A word-for-word copy of the records below is needed, without the images.

◆ **Dataset records**:

**********

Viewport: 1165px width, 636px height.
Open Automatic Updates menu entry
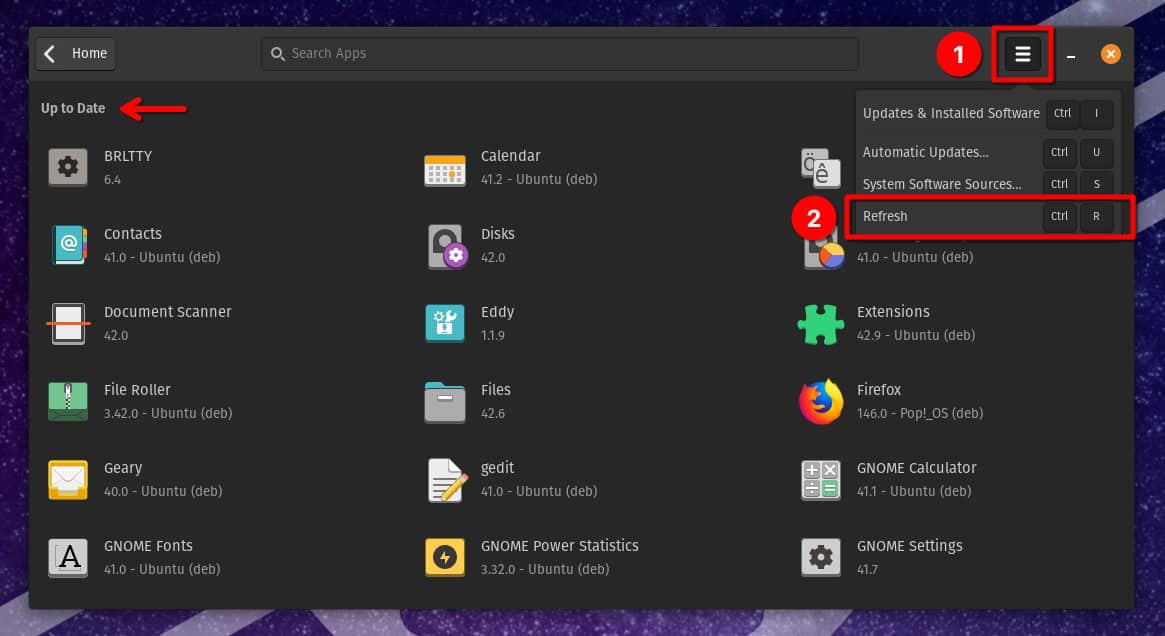tap(925, 152)
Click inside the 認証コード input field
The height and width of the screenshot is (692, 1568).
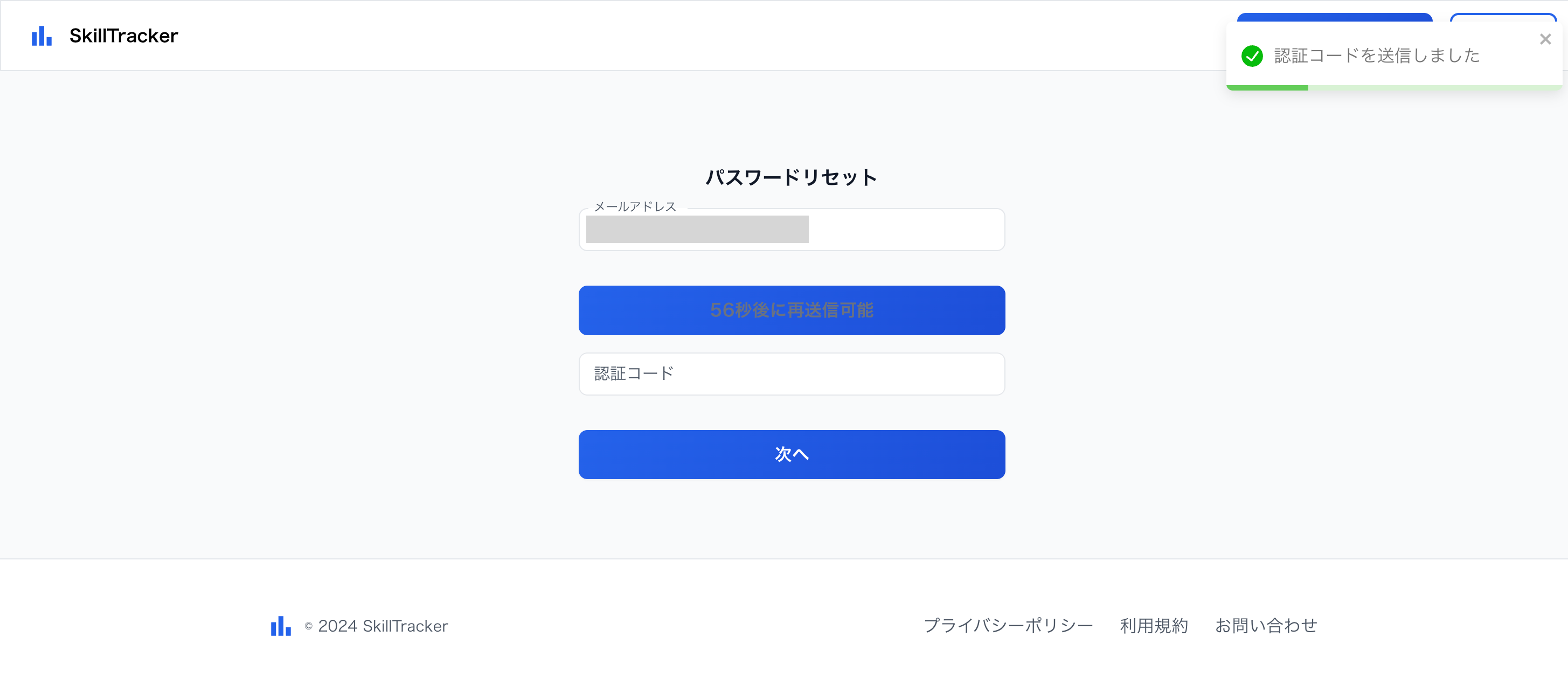(x=792, y=373)
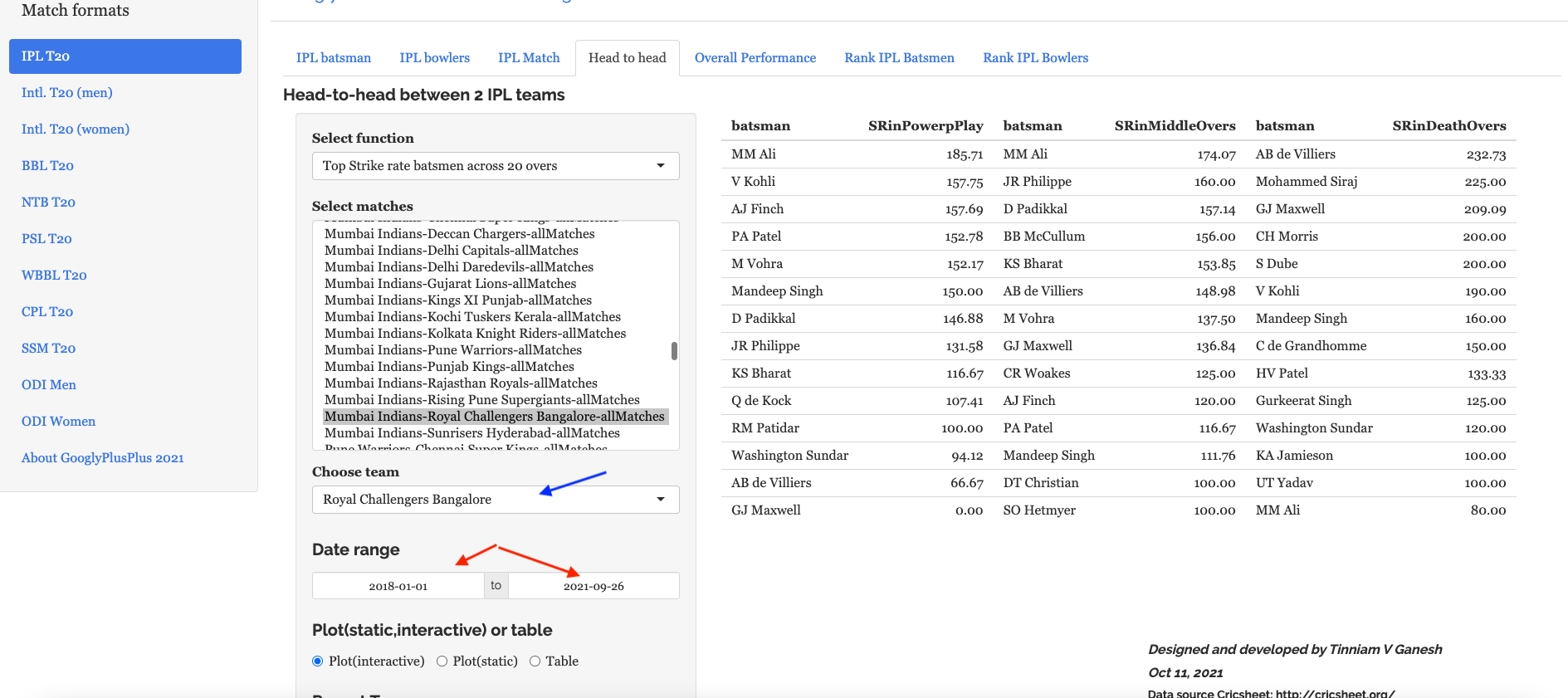Click the start date field 2018-01-01
This screenshot has height=698, width=1568.
pos(398,586)
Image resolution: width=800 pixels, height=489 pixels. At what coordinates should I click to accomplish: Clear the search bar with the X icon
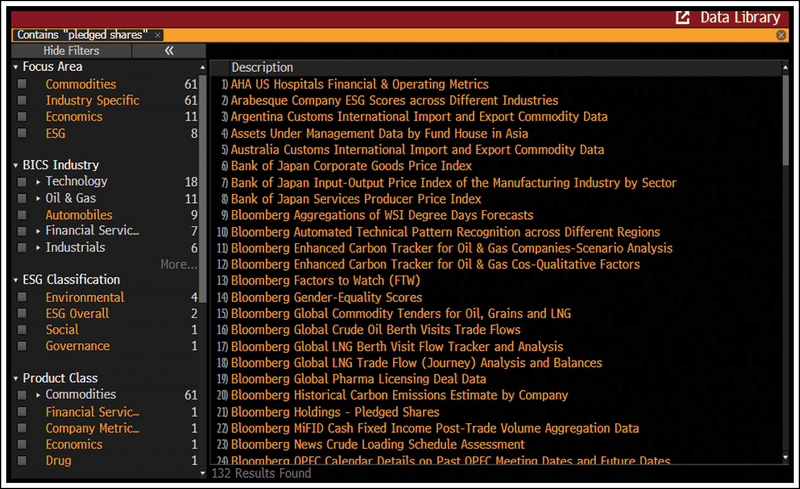coord(781,35)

**********

◆ **Exercise output**:
Viewport: 1165px width, 636px height.
Open Automatic Updates menu entry
tap(925, 152)
Click inside the 認証コード input field
The height and width of the screenshot is (692, 1568).
(x=792, y=373)
Click the start date field 2018-01-01
This screenshot has height=698, width=1568.
pos(398,586)
Image resolution: width=800 pixels, height=489 pixels. At what coordinates should I click to accomplish: Clear the search bar with the X icon
coord(781,35)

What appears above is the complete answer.